WHAT YOU NEED TO DO: Reproduce without alteration the portion of the lines below that opens with the line containing "Edit patient info" and closes at the end of the lines, including both ends. Omit the pictures from your answer.

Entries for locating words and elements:
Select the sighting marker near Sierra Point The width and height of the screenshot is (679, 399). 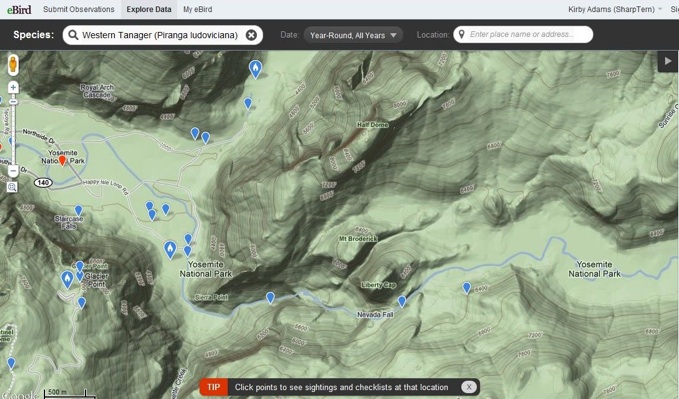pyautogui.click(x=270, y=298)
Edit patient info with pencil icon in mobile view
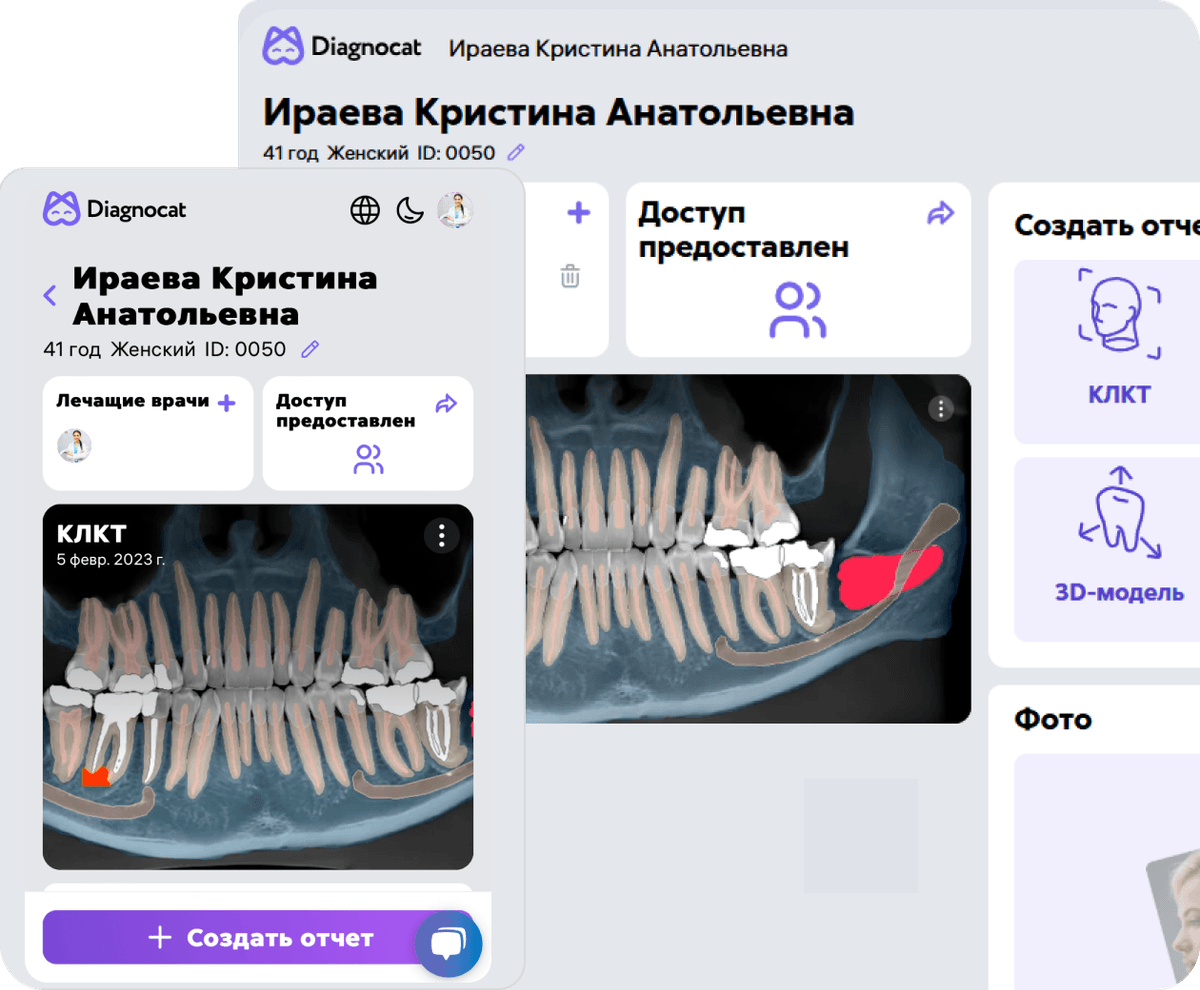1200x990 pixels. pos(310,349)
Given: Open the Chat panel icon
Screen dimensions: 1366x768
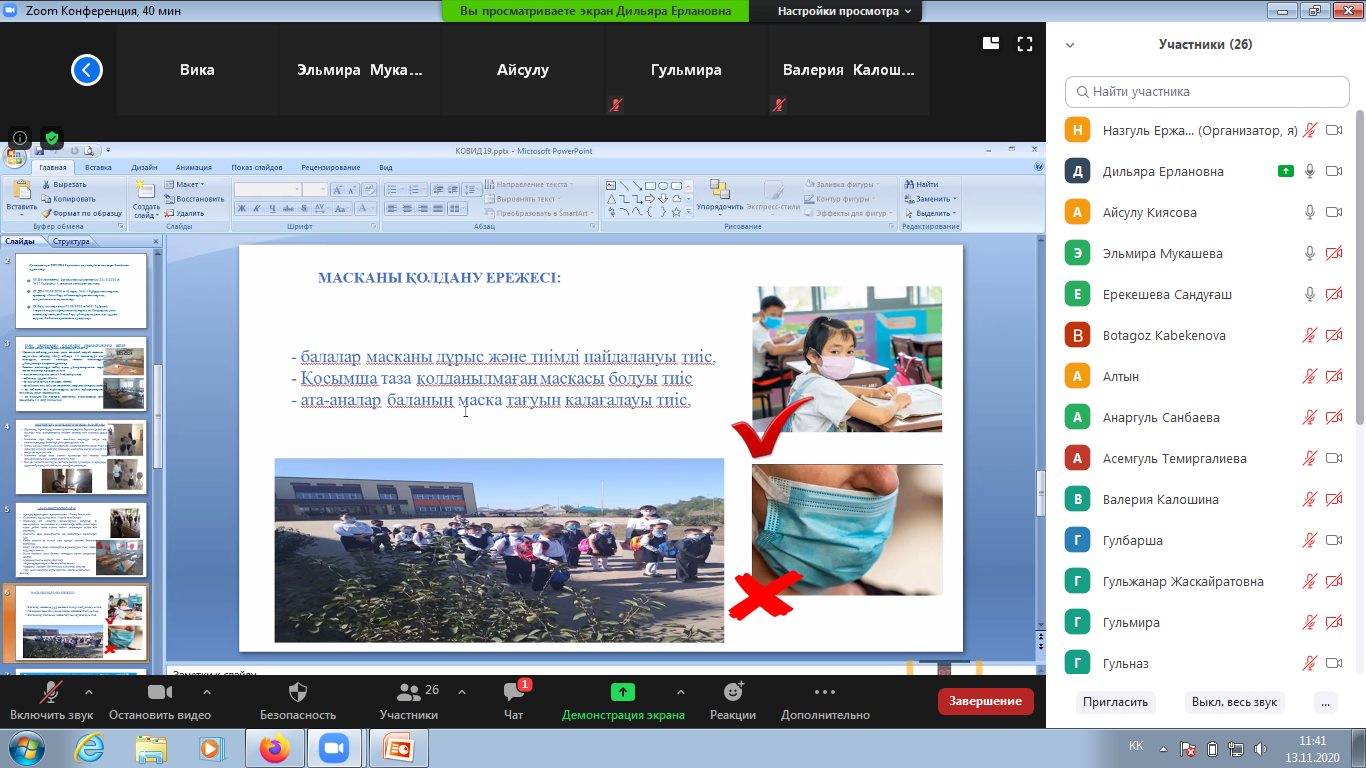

RESULT BELOW:
Edit patient info with pencil icon in mobile view
1200x990 pixels. pos(310,349)
Given: Open the Chat panel icon
Screen dimensions: 1366x768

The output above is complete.